Posted By Greg Elmassian on 27 May 2013 08:54 PM 
If free range is outlawed, do you get to keep what you find? 

Might be sirloin steak time! 

Greg 
Next time Home Depot has a sale on Chainsaws...









Here Beefy Beefy Beefy........


----------



## toddalin (Jan 4, 2008)

Some pics as to how to put one together and use it may help you out. It is hard to get a nice bend in the nail, and I gave my really nice set to the mfg plant that was going to make them for me. I never went back to retrieve them. Anyway, this seems to work best on the European ties and it helps it they are softened by putting them in hot water, but not manditory.


----------



## Don Howard (Jan 2, 2008)

Nice pics of the tool and how to use it. 

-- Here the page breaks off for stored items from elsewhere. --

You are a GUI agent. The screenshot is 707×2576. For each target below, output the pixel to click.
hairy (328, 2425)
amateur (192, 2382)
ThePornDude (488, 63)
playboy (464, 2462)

I've tried small screwdrivers and I need 4 hands to do everything at once!


----------



## jbwilcox (Jan 2, 2008)

Thanks

I will have to look for the pliers. Can I find them at Home Depot or Harbor Freight?

John


----------



## Greg Elmassian (Jan 3, 2008)

An auto parts place would be better... " K&B Snap Ring Pliers" K&B is the brand name... they will understand you, but you might take a picture, those are pliers for external snap rings... there are ones for internal snap rings which you don't want... then there's the convertible ones... 

Greg


----------



## jbwilcox (Jan 2, 2008)

DI discovered an easier way to fix track where the ties have separated from the rail.

I turn the track over so the rails are resting on a hard surface like cement.

Then I take a hammer and start tapping on the ties that are separated. After several taps the ties seem to pop back into place and the track is repaired.

I have tried it on 3 sections of track and it seems to work for me.

John


----------